WORK REQUIRED ::
May I please have every record restated word for word, with the images left out?

---+---

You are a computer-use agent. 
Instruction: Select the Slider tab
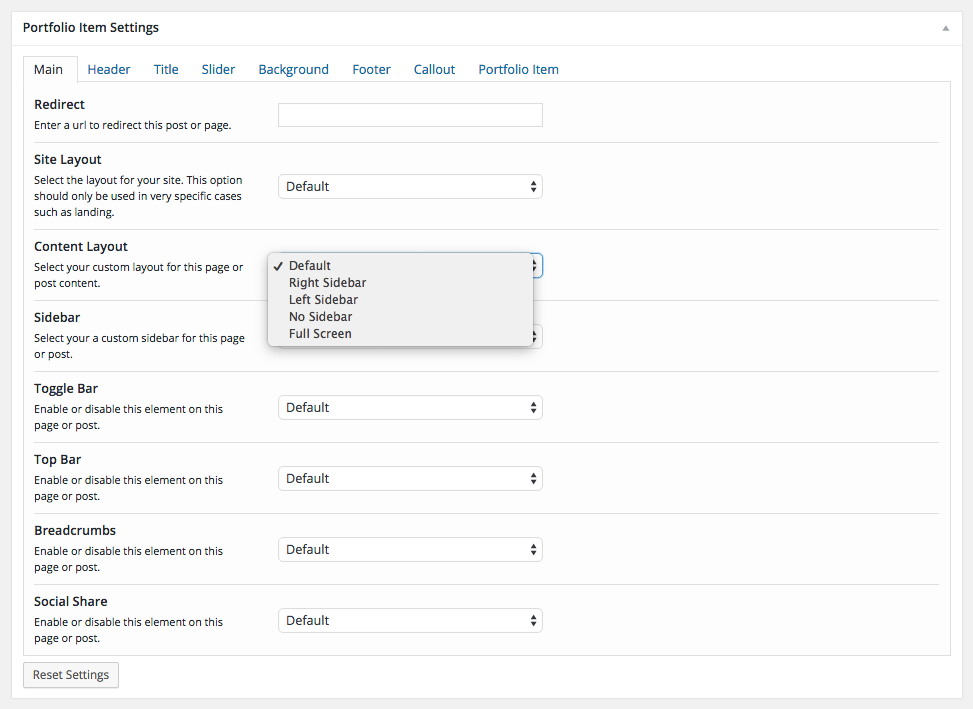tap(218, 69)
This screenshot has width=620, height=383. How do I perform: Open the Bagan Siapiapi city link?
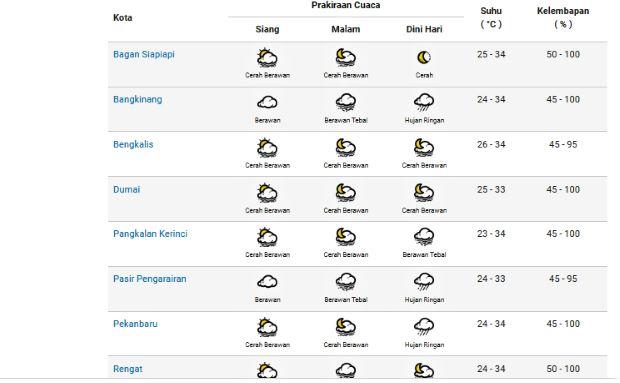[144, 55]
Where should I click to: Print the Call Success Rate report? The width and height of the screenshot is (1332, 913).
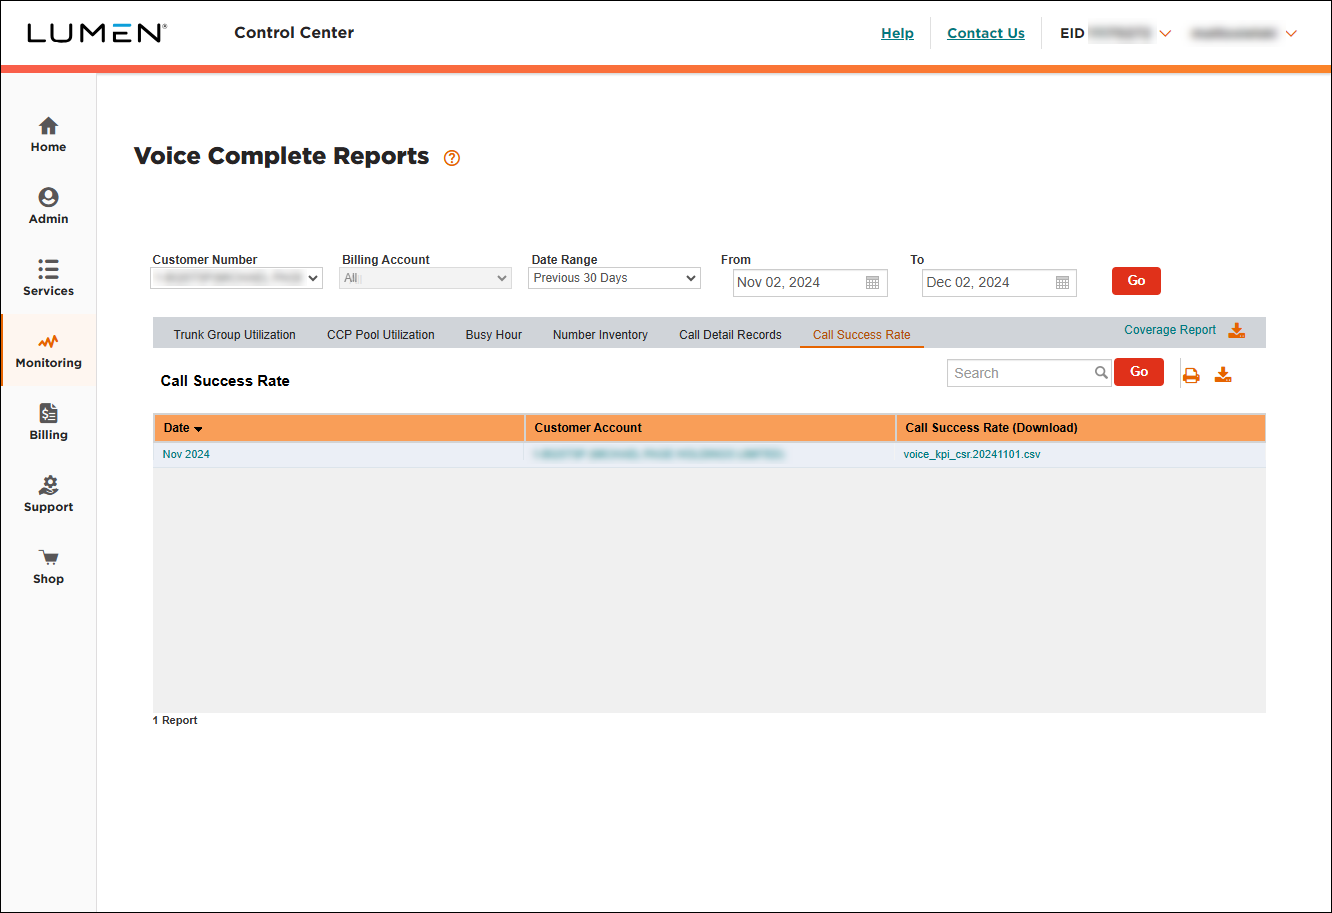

---+---

TASK RESPONSE ::
You are a computer-use agent. 
Instruction: Select the Slider tab
tap(218, 69)
This screenshot has width=620, height=383. How do I perform: Open the Bagan Siapiapi city link?
[144, 55]
Where should I click to: Print the Call Success Rate report? The width and height of the screenshot is (1332, 913).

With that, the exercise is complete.